Questa iniziativa, che era nata come una proposta avanzata dal gruppo del PD con una risoluzione, da me sottoscritta (trovate la notizia qui), si inserisce tra quelle, numerose e diversificate, che la Regione mette a punto per prevenire e contrastare il fenomeno, oltre che per intervenire a sostegno di coloro che hanno bisogno di un aiuto specifico.

La prima indagine realizzata dall’Osservatorio “Young millennials monitor” di Nomisma su motivazioni e approccio dei giovani verso il gioco d’azzardo ci consegna dati importanti e che richiedono una attenta valutazione per rendere più efficace l’azione della Regione, delle azienda sanitarie e degli enti locali, a contrasto di un fenomeno preoccupante anche nel nostro territorio. L’indagine infatti ha rilevato in Emilia-Romagna una propensione al gioco, tra i giovani della fascia d’età 14-19 anni, inferiore rispetto al Centro e Sud Italia, ma soprattutto per loro l’attenzione resta alta, trattandosi di soggetti estremamente vulnerabili. Il 22,7% della popolazione tra i 15 e i 64 anni riferisce di aver giocato d’azzardo almeno una volta nel corso dell’anno. Tra questi, il 4,4% è a rischio – moderato o grave – di dipendenza.

L’assistenza: oltre 1.300 i giocatori in carico alle Ausl

Le persone che nel 2015 si sono rivolte ai servizi per le dipendenze delle Aziende Usl dell’Emilia-Romagna per dipendenza da gioco d’azzardo sono state 1.310 (ultimo dato disponibile). L’utenza è in prevalenza di sesso maschile e la fascia di età più rappresentata è quella tra i 41 e i 50 anni.

Prevenzione, trattamento, formazione, marchio Slot FreeER: l’impegno della Regione

Il tema della prevenzione del rischio di dipendenza dal gioco patologico è stato inserito nei percorsi che fanno capo al Piano regionale della prevenzione. Inoltre, in molti territori sono stati attivati tavoli di collaborazione tra Ausl ed enti locali, con progetti inseriti nei Piani di Zona per la salute e il benessere sociale. L’assessorato alle Politiche per la salute, in collaborazione con le Ausl, fornisce materiali informativi di supporto e consulenze ai Comuni e alle associazioni.
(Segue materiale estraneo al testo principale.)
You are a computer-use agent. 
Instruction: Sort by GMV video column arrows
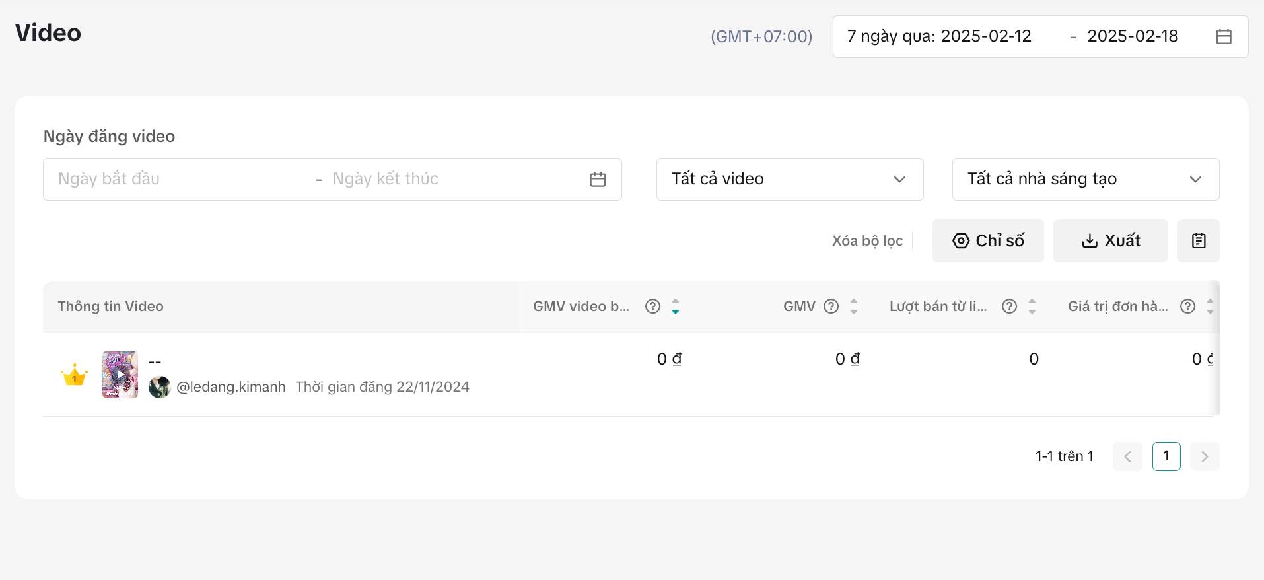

Per quanto riguarda il trattamento della dipendenza da gioco d’azzardo sono attivi in in Emilia-Romagna, nei Servizi per le Dipendenze patologiche di ogni Ausl, punti di accoglienza, valutazione e trattamento dei giocatori patologici e dei loro familiari. E’ attiva anche la sperimentazione di un servizio residenziale breve specifico per giocatori (“Progetto Pluto”) gestito dal Centro Sociale Papa Giovanni XXIII, che opera con due sedi situate rispettivamente in provincia di Reggio Emilia e di Modena. Inoltre, la Regione ha sottoscritto un protocollo di collaborazione con le Associazioni Giocatori Anonimi e GamAnon- familiari di giocatori, riconoscendone il ruolo di risorsa nel sistema di cura dei giocatori patologici e delle loro famiglie.

Su tutto il territorio la Regione garantisce poi la formazione degli esercenti e del personale delle sale da gioco. Per il personale sanitario e sociosanitario sono stati realizzati seminari di approfondimento sugli interventi legali per il giocatore con disturbo da gioco d’azzardo e la sua famiglia e sul sovra-indebitamento delle famiglie. E’ attivo anche un numero verde regionale: il cittadino può chiamare e ricevere un’indicazione precisa, secondo la sua residenza, dei punti di accoglienza nelle Ausl.

In collaborazione con i Comuni (Legautonomie/Anci) è stato messo a punto un percorso di assegnazione del marchio ai locali che non hanno installato o hanno disinstallato apparecchi per il gioco (Slot e Totem per il gioco on line): il marchio Slot FreeER. La vetrofania è stata realizzata dalla Regione e distribuita ai Comuni capodistretto.